Namun, ada keyakinan yang berkembang bahwa biaya untuk mencapai keberhasilan tersebut terlalu tinggi dan gelombang protes baru-baru ini telah menciptakan kesan adanya titik kritis. Banyak orang Spanyol kini yakin bahwa kota-kota yang mereka huni lebih melayani pengunjung daripada penduduk.
“Pariwisata dianggap sebagai aktivitas ekonomi positif yang menyumbang sebagian besar PDB kita, tetapi jumlahnya telah menjadi begitu besar dalam hal kedatangan internasional sehingga kita sekarang melihat dampak negatifnya, terutama di kota-kota,” kata Paco Femenia-Serra, dosen pariwisata dan geografi di Universitas Complutense Madrid.
“Pariwisata bersaing untuk mendapatkan tempat dan jumlah orang di jalanan tidak tertahankan bagi banyak penduduk.”

━━━━━━

▶ _Ketentuan Latihan_
(a) Menurut bacaan tentang pariwisata di Spanyol, di universitas mana Paco Femenia-Serra menjadi dosen?
(b) Terjemahkan kalimat dari bacaan tentang pariwisata di Spanyol ini ke dalam bahasa Inggris: "Banyak orang Spanyol kini yakin bahwa kota-kota yang mereka huni lebih melayani pengunjung daripada penduduk."
Entri di bawah ini adalah bahan terpisah dari bacaan.

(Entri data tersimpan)
━━━━━━

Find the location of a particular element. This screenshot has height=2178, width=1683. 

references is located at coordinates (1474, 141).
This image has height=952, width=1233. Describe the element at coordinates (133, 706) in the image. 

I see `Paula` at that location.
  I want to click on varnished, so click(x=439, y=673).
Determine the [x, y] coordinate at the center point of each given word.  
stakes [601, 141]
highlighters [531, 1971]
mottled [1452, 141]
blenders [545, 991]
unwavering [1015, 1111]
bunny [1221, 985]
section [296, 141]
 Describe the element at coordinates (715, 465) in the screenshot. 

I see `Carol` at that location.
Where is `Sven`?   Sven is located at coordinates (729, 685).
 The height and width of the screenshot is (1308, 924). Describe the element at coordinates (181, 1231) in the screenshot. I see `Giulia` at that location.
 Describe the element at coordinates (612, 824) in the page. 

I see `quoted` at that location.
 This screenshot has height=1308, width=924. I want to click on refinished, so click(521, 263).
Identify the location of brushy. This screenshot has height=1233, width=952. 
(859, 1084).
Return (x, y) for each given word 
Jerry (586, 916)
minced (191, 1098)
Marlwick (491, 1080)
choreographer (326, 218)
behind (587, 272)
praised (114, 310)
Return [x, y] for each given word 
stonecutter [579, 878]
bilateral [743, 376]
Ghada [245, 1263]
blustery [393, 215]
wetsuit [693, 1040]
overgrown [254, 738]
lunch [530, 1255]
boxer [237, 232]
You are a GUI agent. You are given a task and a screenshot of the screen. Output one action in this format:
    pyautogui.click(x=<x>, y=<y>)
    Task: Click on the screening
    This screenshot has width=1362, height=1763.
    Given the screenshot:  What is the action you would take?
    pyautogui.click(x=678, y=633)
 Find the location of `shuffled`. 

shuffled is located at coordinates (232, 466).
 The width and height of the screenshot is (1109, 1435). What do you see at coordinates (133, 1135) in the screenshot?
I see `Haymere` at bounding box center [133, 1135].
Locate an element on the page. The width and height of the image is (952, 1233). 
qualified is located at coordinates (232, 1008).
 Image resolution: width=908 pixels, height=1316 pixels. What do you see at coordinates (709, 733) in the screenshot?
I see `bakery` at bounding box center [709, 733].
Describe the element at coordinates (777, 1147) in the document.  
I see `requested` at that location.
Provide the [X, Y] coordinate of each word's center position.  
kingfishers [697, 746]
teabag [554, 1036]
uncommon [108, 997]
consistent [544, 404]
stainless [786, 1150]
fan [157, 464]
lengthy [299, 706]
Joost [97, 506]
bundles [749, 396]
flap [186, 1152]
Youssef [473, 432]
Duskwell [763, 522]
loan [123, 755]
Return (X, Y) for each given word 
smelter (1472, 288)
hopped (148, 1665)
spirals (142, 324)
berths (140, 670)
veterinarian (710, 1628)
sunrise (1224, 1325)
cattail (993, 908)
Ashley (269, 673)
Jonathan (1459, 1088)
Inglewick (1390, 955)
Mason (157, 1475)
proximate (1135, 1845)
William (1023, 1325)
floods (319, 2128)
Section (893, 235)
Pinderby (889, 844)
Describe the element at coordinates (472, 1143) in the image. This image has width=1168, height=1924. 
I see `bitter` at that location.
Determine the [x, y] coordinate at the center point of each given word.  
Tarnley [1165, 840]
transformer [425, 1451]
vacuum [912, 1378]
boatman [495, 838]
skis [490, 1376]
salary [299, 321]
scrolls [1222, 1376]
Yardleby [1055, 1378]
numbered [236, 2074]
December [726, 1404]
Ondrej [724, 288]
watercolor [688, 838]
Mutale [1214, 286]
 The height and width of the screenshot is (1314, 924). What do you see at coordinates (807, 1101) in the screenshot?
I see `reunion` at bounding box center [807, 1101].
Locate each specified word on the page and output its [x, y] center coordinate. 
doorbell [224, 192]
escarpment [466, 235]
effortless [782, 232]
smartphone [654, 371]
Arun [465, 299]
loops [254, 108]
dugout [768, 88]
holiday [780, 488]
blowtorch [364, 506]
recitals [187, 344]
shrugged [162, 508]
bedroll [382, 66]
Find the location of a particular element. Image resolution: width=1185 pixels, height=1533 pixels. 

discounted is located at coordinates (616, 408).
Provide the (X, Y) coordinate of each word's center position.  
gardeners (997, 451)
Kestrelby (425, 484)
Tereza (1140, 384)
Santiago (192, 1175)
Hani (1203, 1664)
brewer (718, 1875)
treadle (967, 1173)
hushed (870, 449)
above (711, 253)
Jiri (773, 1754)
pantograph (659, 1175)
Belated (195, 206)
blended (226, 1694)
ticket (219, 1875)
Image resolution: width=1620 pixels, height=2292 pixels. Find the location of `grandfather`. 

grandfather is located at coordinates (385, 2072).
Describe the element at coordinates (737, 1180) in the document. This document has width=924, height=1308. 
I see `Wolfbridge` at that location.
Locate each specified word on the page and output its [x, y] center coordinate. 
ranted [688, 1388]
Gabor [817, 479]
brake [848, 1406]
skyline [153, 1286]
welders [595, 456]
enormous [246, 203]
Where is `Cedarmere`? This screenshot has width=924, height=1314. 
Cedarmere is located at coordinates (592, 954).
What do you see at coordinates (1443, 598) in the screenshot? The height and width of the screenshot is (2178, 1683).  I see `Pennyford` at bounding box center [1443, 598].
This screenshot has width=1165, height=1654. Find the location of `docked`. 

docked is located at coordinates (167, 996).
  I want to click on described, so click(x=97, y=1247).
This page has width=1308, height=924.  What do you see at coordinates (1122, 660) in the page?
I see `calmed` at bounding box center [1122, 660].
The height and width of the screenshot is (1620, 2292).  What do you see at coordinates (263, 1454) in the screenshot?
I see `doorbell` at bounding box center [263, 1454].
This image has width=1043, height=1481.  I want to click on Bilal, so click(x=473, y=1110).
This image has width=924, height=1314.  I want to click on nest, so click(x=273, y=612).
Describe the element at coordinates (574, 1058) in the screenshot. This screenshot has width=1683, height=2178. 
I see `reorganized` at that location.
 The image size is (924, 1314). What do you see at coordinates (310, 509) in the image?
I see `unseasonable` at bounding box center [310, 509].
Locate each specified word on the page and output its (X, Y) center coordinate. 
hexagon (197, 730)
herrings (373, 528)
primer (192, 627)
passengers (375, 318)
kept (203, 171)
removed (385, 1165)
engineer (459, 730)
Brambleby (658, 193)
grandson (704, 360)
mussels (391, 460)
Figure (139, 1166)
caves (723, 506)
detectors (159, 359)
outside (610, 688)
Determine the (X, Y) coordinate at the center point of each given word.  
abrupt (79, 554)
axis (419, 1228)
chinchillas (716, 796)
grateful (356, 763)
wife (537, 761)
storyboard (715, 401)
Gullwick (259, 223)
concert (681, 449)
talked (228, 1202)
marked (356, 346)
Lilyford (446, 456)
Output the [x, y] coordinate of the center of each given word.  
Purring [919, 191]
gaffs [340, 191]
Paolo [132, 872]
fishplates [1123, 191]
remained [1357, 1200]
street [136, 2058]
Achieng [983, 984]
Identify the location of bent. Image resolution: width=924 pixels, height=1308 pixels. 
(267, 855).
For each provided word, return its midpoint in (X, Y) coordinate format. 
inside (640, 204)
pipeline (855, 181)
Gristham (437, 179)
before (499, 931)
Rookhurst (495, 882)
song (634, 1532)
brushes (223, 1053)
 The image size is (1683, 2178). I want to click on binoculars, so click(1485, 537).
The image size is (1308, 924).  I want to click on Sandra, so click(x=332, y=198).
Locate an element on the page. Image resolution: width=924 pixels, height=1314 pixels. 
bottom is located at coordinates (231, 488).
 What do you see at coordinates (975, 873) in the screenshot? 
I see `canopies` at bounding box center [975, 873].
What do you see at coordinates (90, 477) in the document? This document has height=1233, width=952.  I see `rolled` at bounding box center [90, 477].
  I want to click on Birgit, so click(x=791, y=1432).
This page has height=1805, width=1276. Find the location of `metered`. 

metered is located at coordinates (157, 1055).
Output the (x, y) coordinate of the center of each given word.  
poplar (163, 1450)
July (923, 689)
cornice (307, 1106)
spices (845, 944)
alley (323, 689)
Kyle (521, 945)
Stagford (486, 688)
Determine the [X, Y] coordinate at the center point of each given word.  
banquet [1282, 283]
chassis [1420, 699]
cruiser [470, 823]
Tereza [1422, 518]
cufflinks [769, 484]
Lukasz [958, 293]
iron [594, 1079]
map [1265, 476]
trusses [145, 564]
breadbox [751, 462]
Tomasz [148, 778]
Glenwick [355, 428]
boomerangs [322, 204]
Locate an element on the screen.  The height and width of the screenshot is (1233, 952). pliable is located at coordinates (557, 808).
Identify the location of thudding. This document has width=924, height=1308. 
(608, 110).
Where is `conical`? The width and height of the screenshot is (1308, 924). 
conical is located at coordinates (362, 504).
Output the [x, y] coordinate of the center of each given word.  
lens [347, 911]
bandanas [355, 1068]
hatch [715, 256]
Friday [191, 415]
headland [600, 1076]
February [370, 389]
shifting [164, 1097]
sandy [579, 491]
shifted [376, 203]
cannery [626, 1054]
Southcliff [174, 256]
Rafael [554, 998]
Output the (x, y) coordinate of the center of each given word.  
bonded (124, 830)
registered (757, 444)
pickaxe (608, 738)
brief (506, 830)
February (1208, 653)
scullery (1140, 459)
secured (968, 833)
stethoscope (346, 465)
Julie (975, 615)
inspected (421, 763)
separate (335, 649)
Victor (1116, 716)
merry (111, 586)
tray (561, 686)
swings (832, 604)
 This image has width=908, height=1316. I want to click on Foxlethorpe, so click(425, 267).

━━━━━━

▶ _Jawaban Tugas_
(a) Di Universitas Complutense Madrid.

(b) Many Spaniards are now convinced that the cities they live in serve visitors more than residents.